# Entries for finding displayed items
* Start *

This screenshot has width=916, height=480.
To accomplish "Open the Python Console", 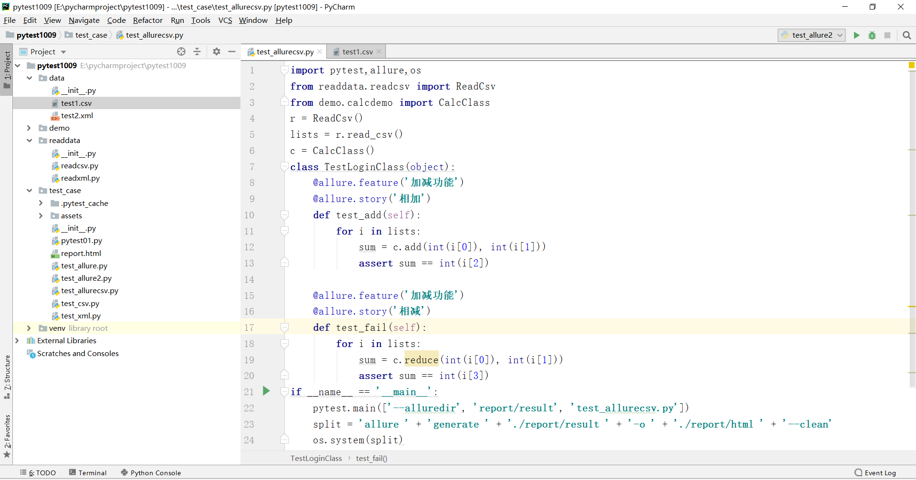I will tap(151, 472).
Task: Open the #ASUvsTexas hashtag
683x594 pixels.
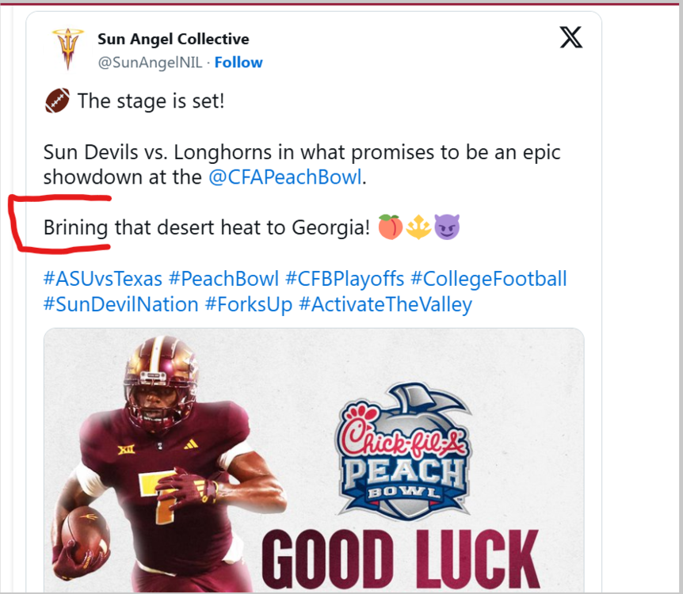Action: 103,279
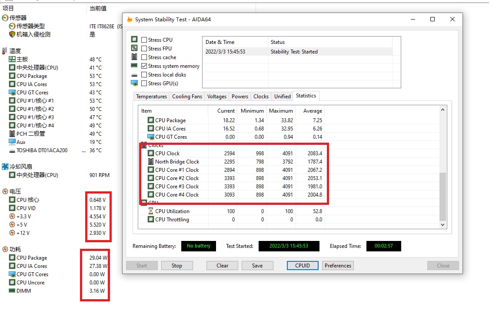Screen dimensions: 499x314
Task: Tick the Stress GPU(s) checkbox
Action: (x=144, y=84)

* End *

# Requirement
Print the entries again word for word, starting at the line that contains "Task: Open the #ASUvsTexas hashtag" and ending with the last line of the entries. Leave out the pictures.

# Task response
Task: Open the #ASUvsTexas hashtag
683x594 pixels.
Action: 103,279
Screen dimensions: 499x314
Task: Tick the Stress GPU(s) checkbox
Action: (x=144, y=84)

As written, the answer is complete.